Predicting MCI to AD Conversation Using Integrated sMRI and rs-fMRI: Machine Learning and Graph Theory Approach

Front Aging Neurosci. 2021 Jul 30:13:688926. doi: 10.3389/fnagi.2021.688926. eCollection 2021.

Abstract

Background: Graph theory and machine learning have been shown to be effective ways of classifying different stages of Alzheimer's disease (AD). Most previous studies have only focused on inter-subject classification with single-mode neuroimaging data. However, whether this classification can truly reflect the changes in the structure and function of the brain region in disease progression remains unverified. In the current study, we aimed to evaluate the classification framework, which combines structural Magnetic Resonance Imaging (sMRI) and resting-state functional Magnetic Resonance Imaging (rs-fMRI) metrics, to distinguish mild cognitive impairment non-converters (MCInc)/AD from MCI converters (MCIc) by using graph theory and machine learning.

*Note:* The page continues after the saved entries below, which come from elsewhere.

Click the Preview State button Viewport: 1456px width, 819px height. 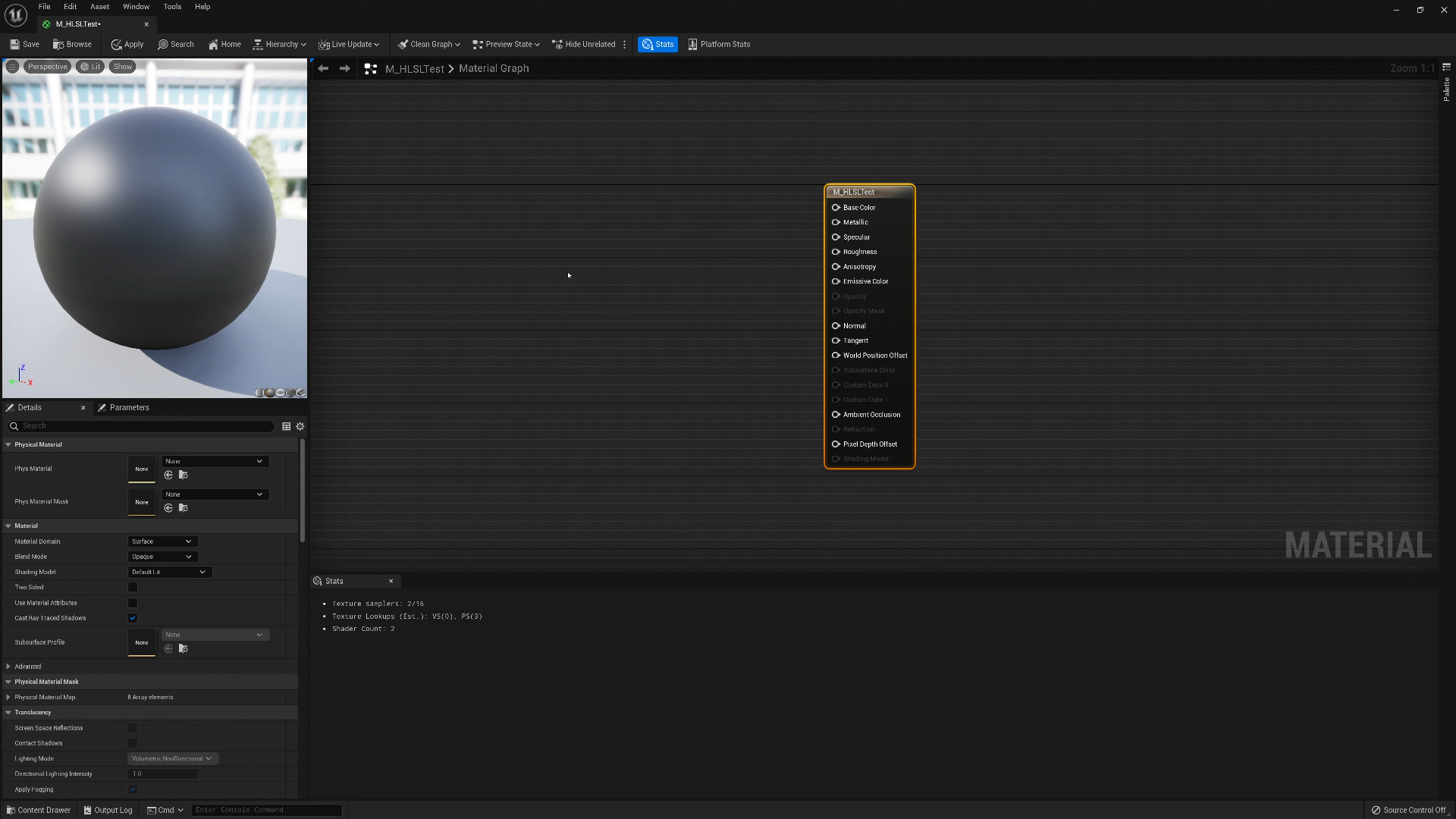point(507,43)
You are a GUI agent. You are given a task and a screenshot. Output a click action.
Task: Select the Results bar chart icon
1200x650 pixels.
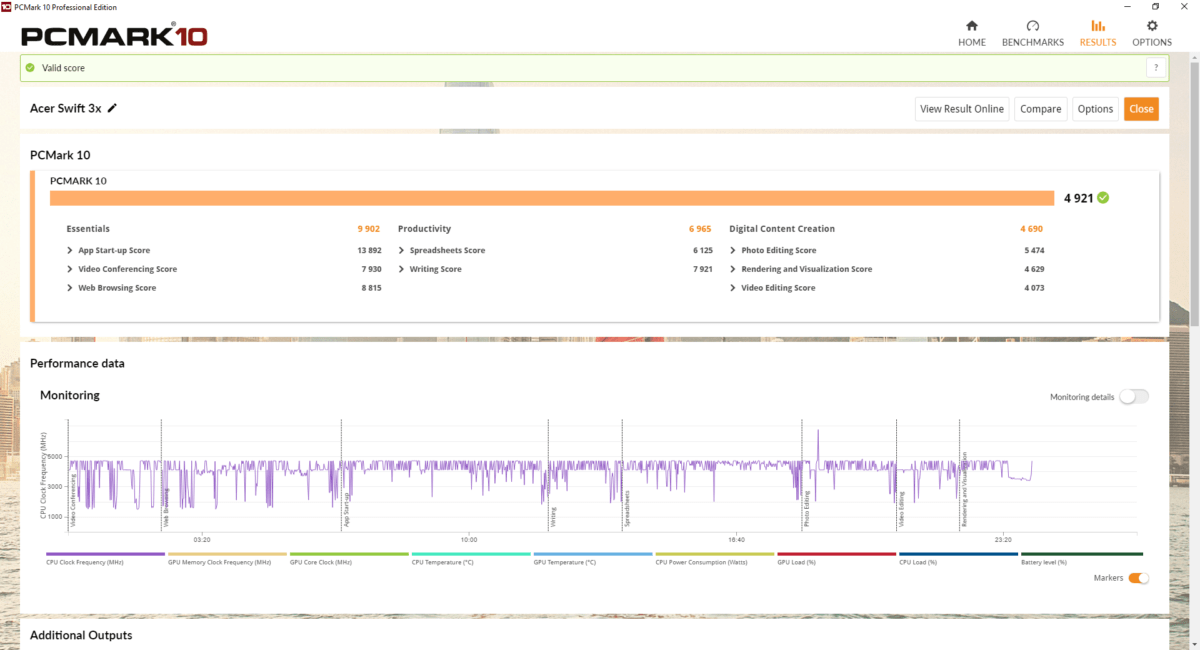1097,26
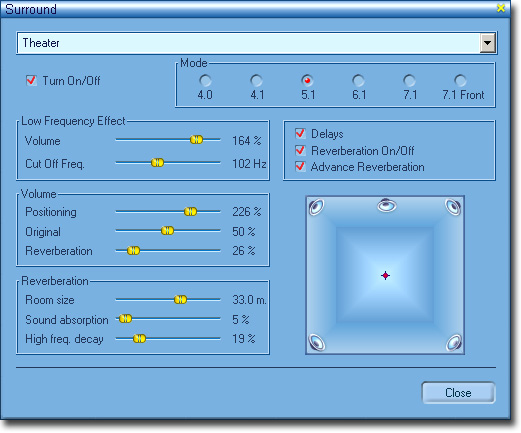The height and width of the screenshot is (433, 521).
Task: Toggle Reverberation On/Off checkbox
Action: click(x=300, y=150)
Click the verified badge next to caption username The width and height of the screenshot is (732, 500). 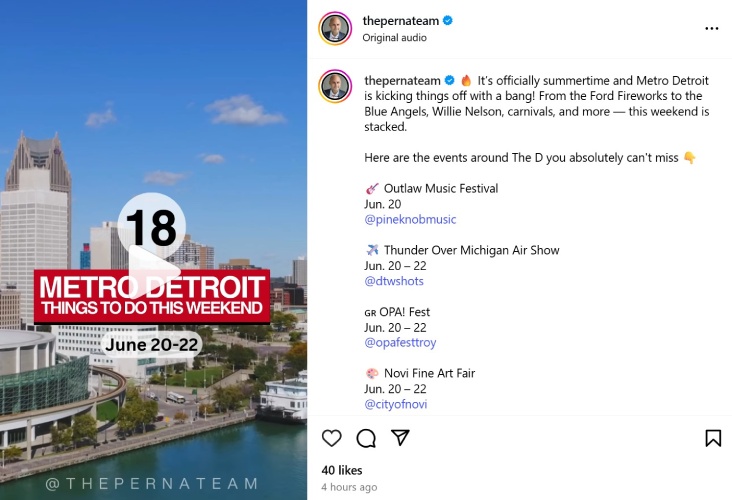[x=449, y=80]
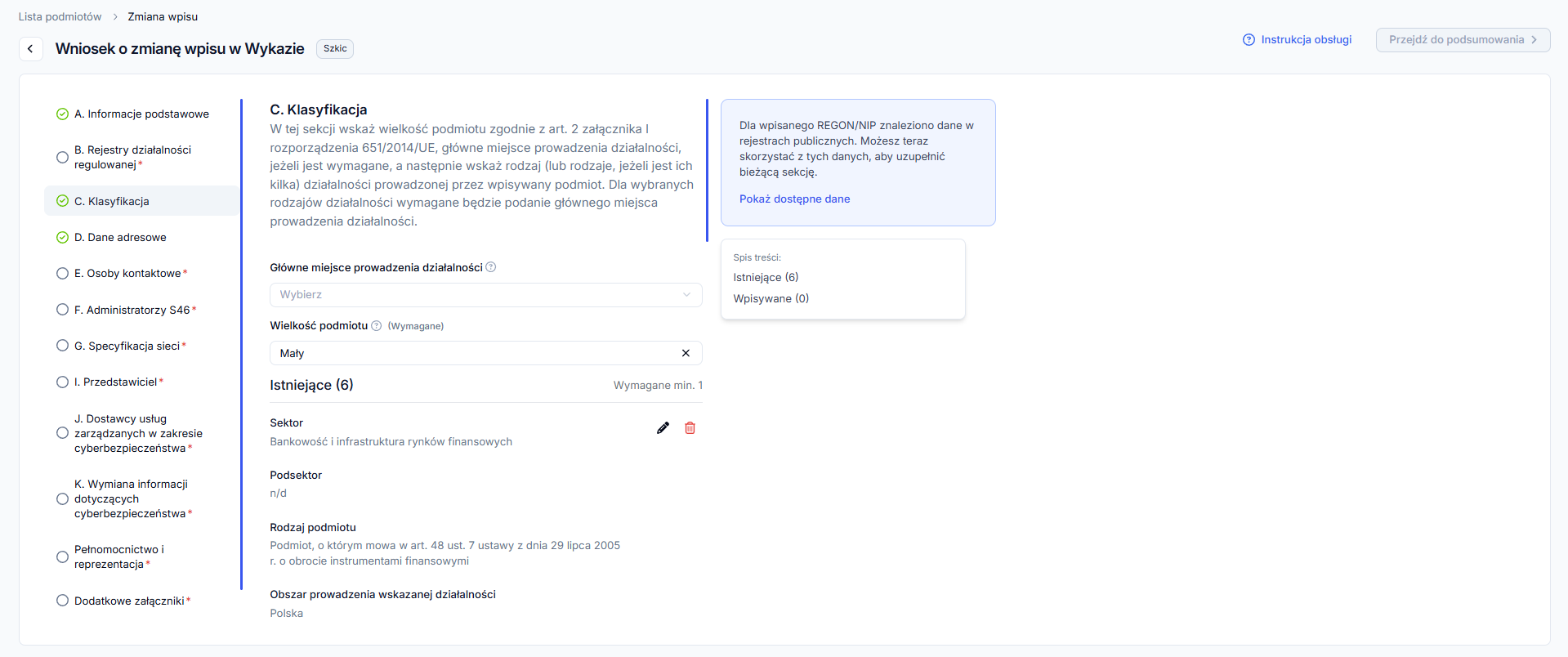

Methods: With the intra-subject (MCInc vs. MCIc) and inter-subject (MCIc vs. AD) design, we employed cortical thickness features, structural brain network features, and sub-frequency (full-band, slow-4, slow-5) functional brain network features for classification. Three feature selection methods [random subset feature selection algorithm (RSFS), minimal redundancy maximal relevance (mRMR), and sparse linear regression feature selection algorithm based on stationary selection (SS-LR)] were used respectively to select discriminative features in the iterative combinations of MRI and network measures. Then support vector machine (SVM) classifier with nested cross-validation was employed for classification. We also compared the performance of multiple classifiers (Random Forest, K-nearest neighbor, Adaboost, SVM) and verified the reliability of our results by upsampling.

Results: We found that in the classifications of MCIc vs. MCInc, and MCIc vs. AD, the proposed RSFS algorithm achieved the best accuracies (84.71, 89.80%) than the other algorithms. And the high-sensitivity brain regions found with the two classification groups were inconsistent. Specifically, in MCIc vs. MCInc, the high-sensitivity brain regions associated with both structural and functional features included frontal, temporal, caudate, entorhinal, parahippocampal, and calcarine fissure and surrounding cortex. While in MCIc vs. AD, the high-sensitivity brain regions associated only with functional features included frontal, temporal, thalamus, olfactory, and angular.

Conclusions: These results suggest that our proposed method could effectively predict the conversion of MCI to AD, and the inconsistency of specific brain regions provides a novel insight for clinical AD diagnosis.

Keywords: classification; graph theoretical analysis; machine learning; mild cognitive impairment; resting-state fMRI; structural MRI.